The beneficiary was dropped from the pension roll in October, 1895, after a very thorough examination, for fraud, it appearing to the satisfaction of the Pension Bureau that the disability for which he was pensioned was not due to his army service. There certainly ought to be a strong presumption that the case was fairly and justly determined by the Bureau, and the evidence strongly tends to support the conclusion reached. If restored to the rolls, such restoration would still be "subject to the provisions and limitations of the pension laws," and he would not be exempt from further investigation if circumstances or newly developed facts justified such a course.

Whatever may be the merits of the case, however, I am advised by the Pension Bureau that the bill, if it becomes a law in its present form, would be inoperative for the reason that the beneficiary is therein described as having been a member of the Sixth Regiment of Iowa Volunteer Cavalry, whereas he actually served in the Fifth Regiment of the Volunteer Cavalry of that State.

GROVER CLEVELAND.

EXECUTIVE MANSION, _June 1, 1896_.

_To the Senate_:

I herewith return without approval Senate bill No. 149, entitled "An act granting a pension to Helen M. Jacob."
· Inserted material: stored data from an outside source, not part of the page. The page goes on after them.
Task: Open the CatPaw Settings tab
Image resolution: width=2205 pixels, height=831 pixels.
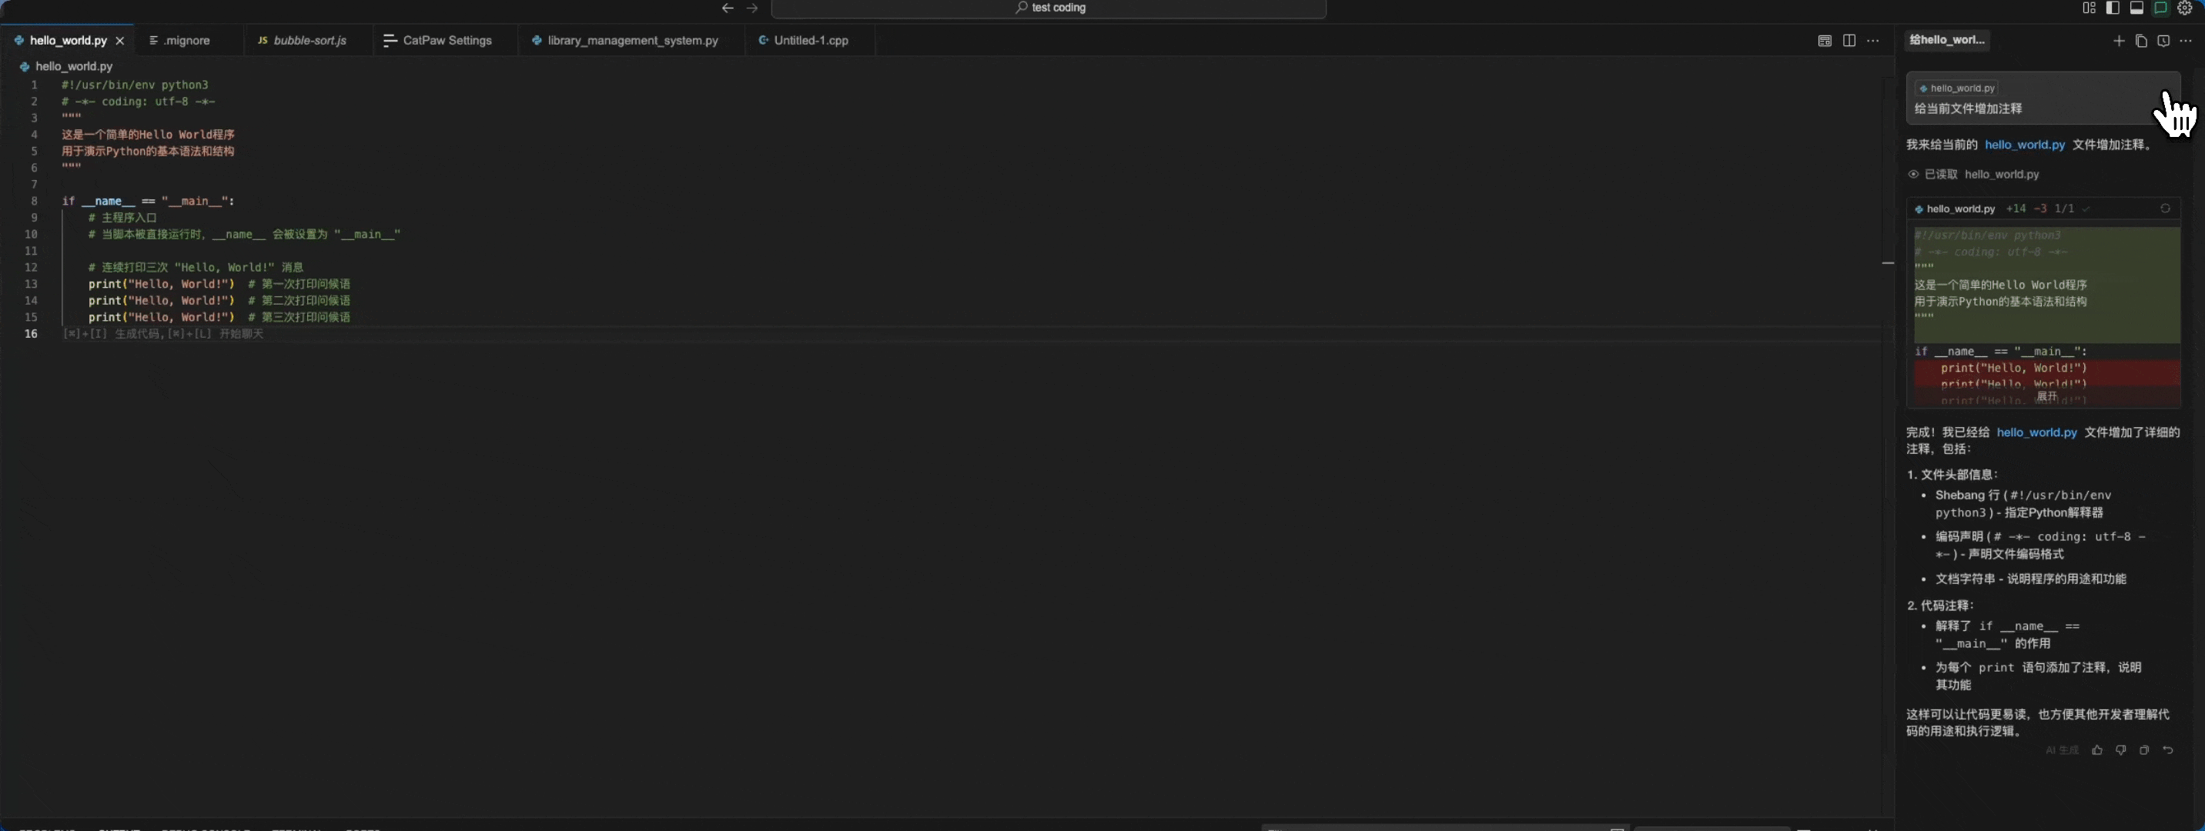Action: [x=446, y=40]
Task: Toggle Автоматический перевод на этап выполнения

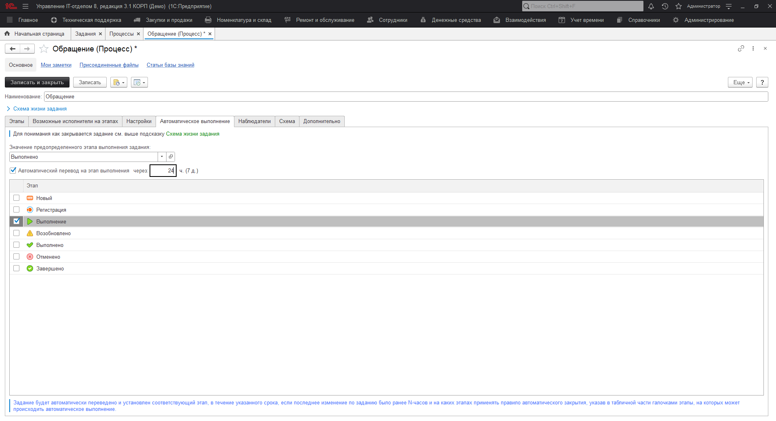Action: click(13, 170)
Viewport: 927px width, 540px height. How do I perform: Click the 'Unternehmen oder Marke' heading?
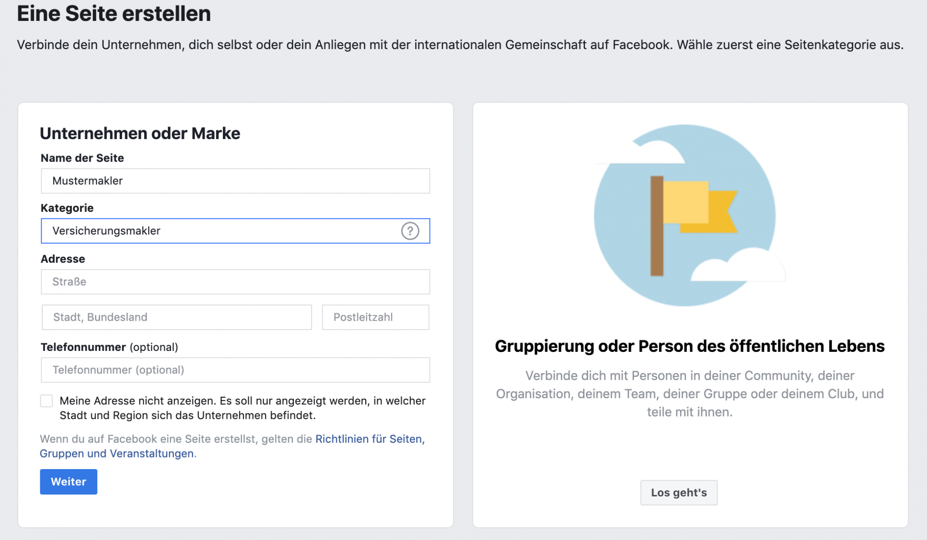[x=140, y=133]
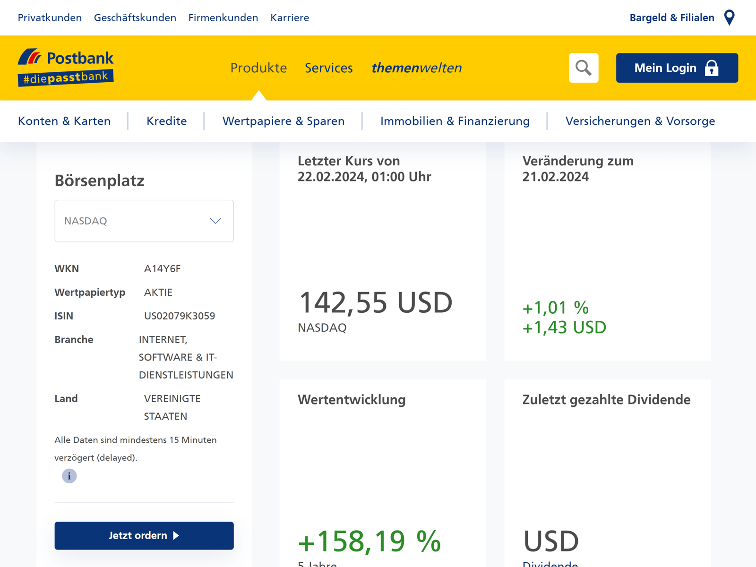
Task: Open Wertpapiere & Sparen
Action: (283, 121)

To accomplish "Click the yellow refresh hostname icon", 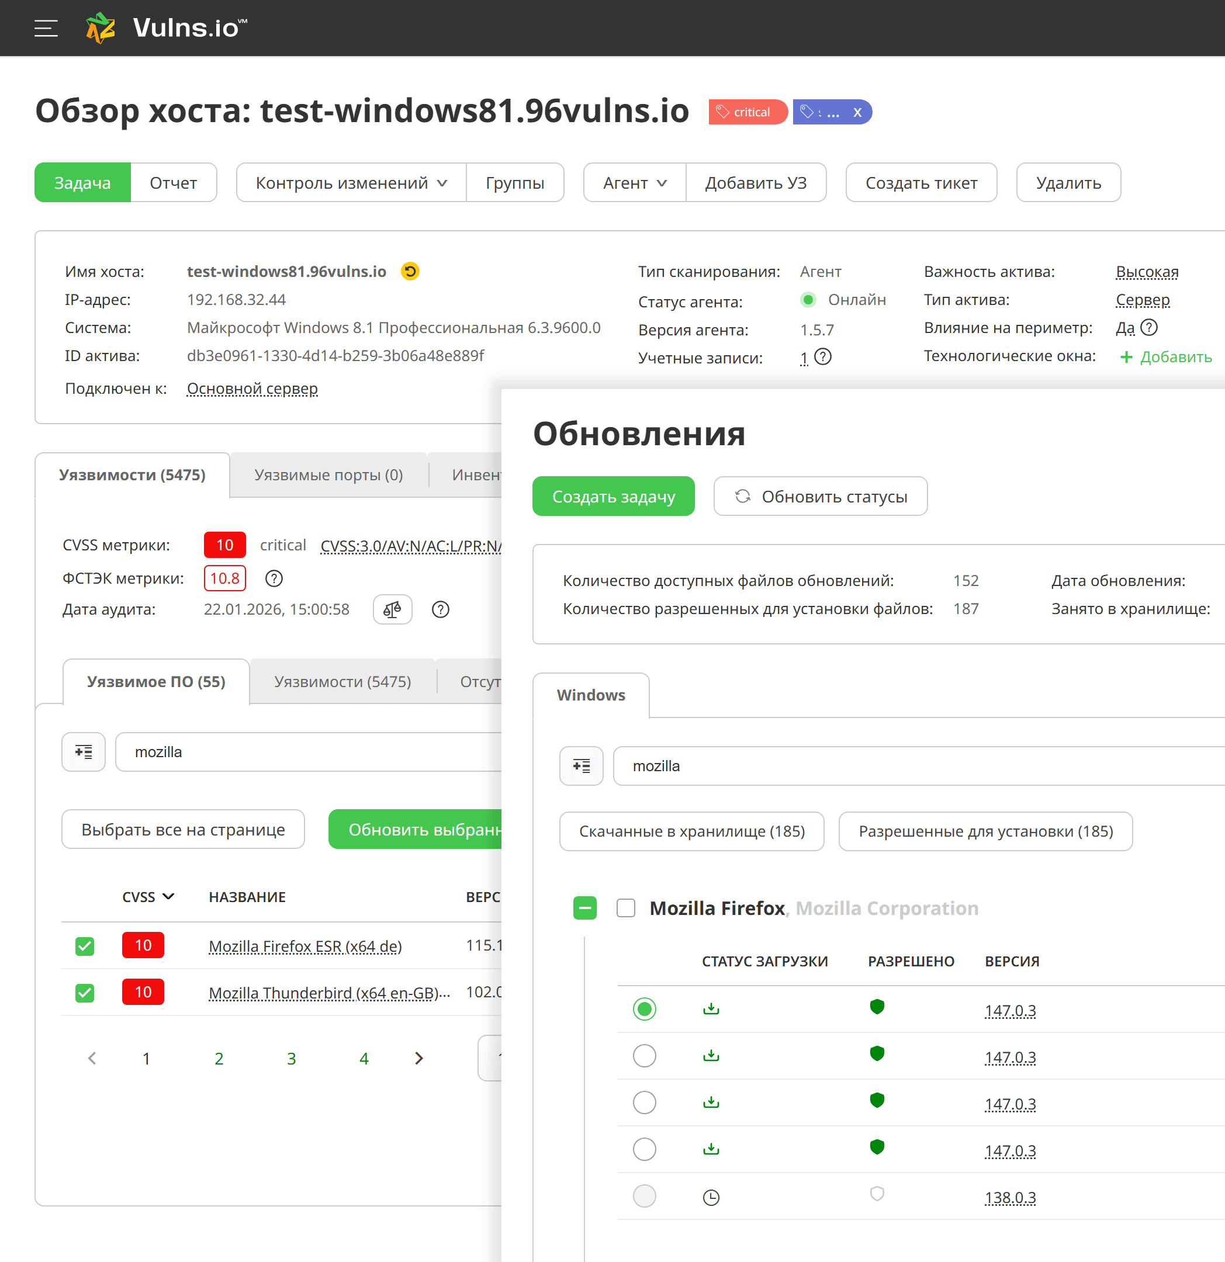I will click(410, 272).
The purpose of this bill is to grant a pension of $12 per month to "Helen M. Jacob, of Rochester, Ind., widow of Benjamin Oden West."

It appears from the records of the War Department that Benjamin O. West served in the Mexican War from January to November in the year 1847. The beneficiary named in this bill was married to him in 1850, and he died in 1856. She was pensioned as his widow, and received such pension from the date of her husband's death until April 17, 1861. On that date she was married to William W. Jacob, whereupon her pension ceased, but two minor children were awarded pensions and continued in receipt of the same until January, 1873, when the youngest child became 16 years of age.

The entire absence of any fixed or reasonable principle or rule regulating private pension legislation at this time suggests the danger of its near approach in many cases to caprice and favoritism.

Though I have in a number of instances deferred to the judgment of Congress and refrained from interposing objections to bills of this character which seemed to me to be of doubtful merit, I am unwilling to follow such a wide departure from a palpably just pension theory and assent to the establishment of such an unfortunate precedent as this bill involves.

There is no duty or obligation due from the Government to a soldier's widow except it be worked out through the deceased soldier. She is pensioned only because he served his country and because through his death she as his wife has lost his support. In other words, she becomes a beneficiary of the Government because she is a soldier's widow. When she marries again, and thus displaces the memory of her soldier husband and surrenders all that belongs to soldier widowhood, she certainly ought not on the death of her second husband to be allowed to claim that she is again the soldier's widow.

GROVER CLEVELAND.

EXECUTIVE MANSION, _June 6, 1896_.

_To the House of Representatives_:

I hereby return without my approval House bill No. 8293, entitled "An act making appropriations to supply deficiencies in the appropriations for the fiscal year ending June 30, 1896, and for prior years, and for other purposes."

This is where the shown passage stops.